I've written these before in Perl, in different contexts and for another purpose. I'll lay out the rough logic, should be easy to duplicate in PHP.
You would use fork (or if installed, pcntl_fork) to fork a child process. The
process id of the child is what is returned by fork. This is where you do your time intensive process. Perl-ese, PHP is similar:
if ($pid = fork()) {
// child process
}
else {
//parent
}
So the parent now has a process ID as a "Handle" on the running process. The parent outputs an iframe that has a src to a second script; you pass the $pid to this second script (or, call a function in the same script, doesn't matter.)

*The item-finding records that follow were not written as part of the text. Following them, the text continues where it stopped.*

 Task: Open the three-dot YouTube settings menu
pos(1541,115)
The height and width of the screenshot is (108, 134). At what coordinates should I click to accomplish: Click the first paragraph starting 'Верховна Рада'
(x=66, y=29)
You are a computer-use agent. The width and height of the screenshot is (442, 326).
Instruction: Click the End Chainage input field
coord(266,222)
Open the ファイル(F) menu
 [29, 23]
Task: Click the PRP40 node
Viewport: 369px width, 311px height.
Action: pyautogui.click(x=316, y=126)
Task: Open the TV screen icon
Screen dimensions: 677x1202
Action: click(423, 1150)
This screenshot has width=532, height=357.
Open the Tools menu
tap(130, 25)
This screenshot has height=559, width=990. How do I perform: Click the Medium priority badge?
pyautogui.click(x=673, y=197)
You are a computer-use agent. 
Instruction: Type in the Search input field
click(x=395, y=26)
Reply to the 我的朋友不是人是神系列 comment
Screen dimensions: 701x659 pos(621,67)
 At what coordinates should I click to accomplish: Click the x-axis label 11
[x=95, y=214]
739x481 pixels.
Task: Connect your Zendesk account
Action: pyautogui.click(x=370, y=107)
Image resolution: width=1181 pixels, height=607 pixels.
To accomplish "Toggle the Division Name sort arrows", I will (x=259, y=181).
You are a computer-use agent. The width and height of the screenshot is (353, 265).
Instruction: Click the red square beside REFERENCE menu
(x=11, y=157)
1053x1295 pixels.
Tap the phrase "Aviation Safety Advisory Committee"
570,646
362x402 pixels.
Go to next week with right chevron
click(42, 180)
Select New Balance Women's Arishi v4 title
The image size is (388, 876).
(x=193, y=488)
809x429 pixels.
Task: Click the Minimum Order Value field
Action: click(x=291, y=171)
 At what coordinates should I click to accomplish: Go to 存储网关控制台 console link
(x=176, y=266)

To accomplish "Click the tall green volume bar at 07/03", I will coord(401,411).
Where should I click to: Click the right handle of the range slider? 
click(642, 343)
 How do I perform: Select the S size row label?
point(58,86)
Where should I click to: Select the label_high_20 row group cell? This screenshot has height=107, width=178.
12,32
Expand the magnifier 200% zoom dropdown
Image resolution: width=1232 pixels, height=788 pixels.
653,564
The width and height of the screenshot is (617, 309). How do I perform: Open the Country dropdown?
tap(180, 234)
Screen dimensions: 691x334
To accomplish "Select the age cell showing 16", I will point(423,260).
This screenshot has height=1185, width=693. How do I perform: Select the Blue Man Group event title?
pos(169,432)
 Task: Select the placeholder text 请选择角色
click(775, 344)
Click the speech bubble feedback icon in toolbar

There are easier methods, but I just do a system exec on px aux. This returns a set of rows in an array of all current processes. We're only looking for THIS process. So,
$status = system_exec('ps aux');
$lines = preg_split('/\n+\r*/',$status);
foreach ($lines as $line) {
$line = preg_replace('/\s+/',' ',$line); // tabs, multiple spaces for single spaces
list($user,$process_id,$cpu,$mem,$vsz,$rss,$tty,$stat,$start,$time,$cmd) = preg_split('/\s+/',$line);
$cmd is an ARRAY
if ($process_id eq $current_p) {
$this_status = preg_match("/$this_script/",$cmd[count($cmd-1)])?'Processing ok':$cmd[count($cmd-1)];
break;
}
}
Some stuff may be lost in the PHP translation, but that's the gist. The code of the running process will exist in the last member of the $cmd array. As long as the process exists, it will have a result code to return. When it's gone, it has no value to return.